Özellikle daha önce kalp krizi geçirmiş, kalp damarlarında daralma olan ya da stent takılmış hastalar için aspirinin genellikle doktorlar tarafından önerildiğini kaydeden Türk, "İkincil korunma adı verilen bu yaklaşımda, aspirin kullanımı hayati öneme sahiptir ve bu kişilerde aspirinin sağladığı yarar, risklerden daha ağır basar. Sağlıklı bireylerin veya kalp-damar hastalığı geçirmemiş kişilerin 'koruma amaçlı' aspirin kullanımı ise daha farklı bir konudur. Son yıllarda yapılan araştırmalar, düşük doz aspirin kullanımının sağlıklı bireylerde kalp krizi riskini azaltmakla birlikte, bazı ciddi yan etkilere yol açabileceğini göstermiştir. Bu nedenle, herhangi bir kalp-damar hastalığı öyküsü olmayan kişilerin aspirin kullanmaya başlamadan önce mutlaka doktorlarına danışmaları gerekir. Aspirinin doktor önerisi olmadan kullanılması bazı tehlikeler doğurabilir. En bilinen yan etkileri arasında mide ve bağırsak kanamaları, ülserler ve nadiren de olsa beyin kanaması gibi ciddi durumlar yer alır. Son yapılan bazı araştırmalar, özellikle 60 yaş üstü bireylerin her gün aspirin kullanmasının iç kanama riskini artırdığını göstermektedir. Bu nedenle aspirin masum bir ilaç gibi görünse de tüm risk faktörleri değerlendirilerek birey için en uygun kararı ilgili doktor vermelidir. Çünkü her hasta özeldir ve her bireyin sağlık durumu, damar yapısı ve risk faktörleri birbirinden farklıdır" şeklinde konuştu.

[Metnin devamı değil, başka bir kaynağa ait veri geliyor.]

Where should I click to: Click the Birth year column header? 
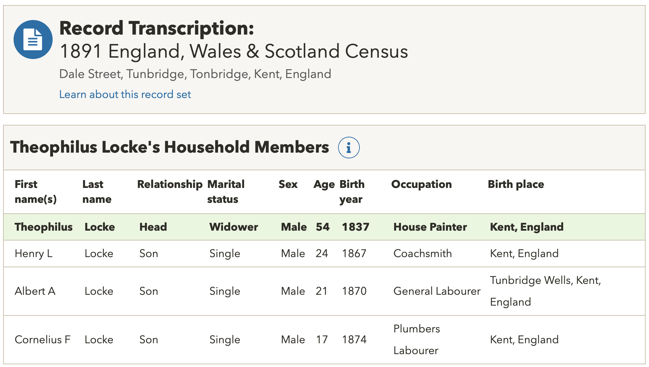pyautogui.click(x=352, y=192)
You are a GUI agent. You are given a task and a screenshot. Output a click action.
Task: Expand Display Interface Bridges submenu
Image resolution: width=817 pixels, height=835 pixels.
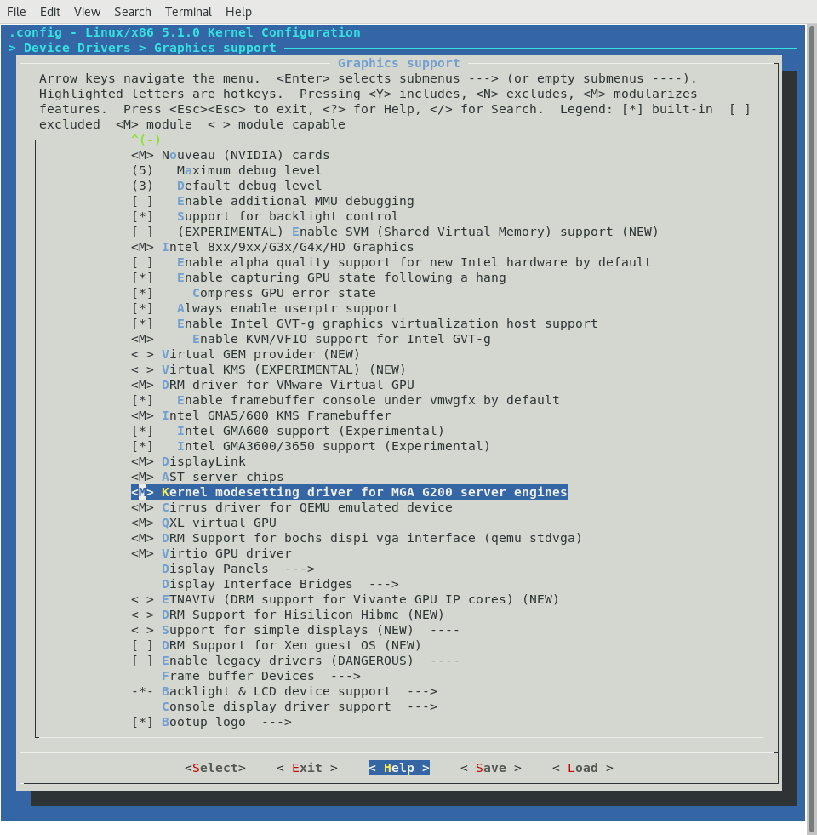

Kalp ve damar sağlığını korumanın yalnızca ilaçlarla değil, sağlıklı yaşam alışkanlıklarıyla mümkün olduğunu belirten Dr. Türk, "Dengeli beslenme, düzenli egzersiz programı, sigaradan uzak durmak ve stresten kaçınmak, kalp sağlı için atılacak en önemli adımlardır. Aspirin veya başka bir ilaç kullanımı bu sağlıklı yaşam tarzının ancak bir tamamlayıcısı olabilir; asla tek başına yeterli değildir"ifadelerini kullandı.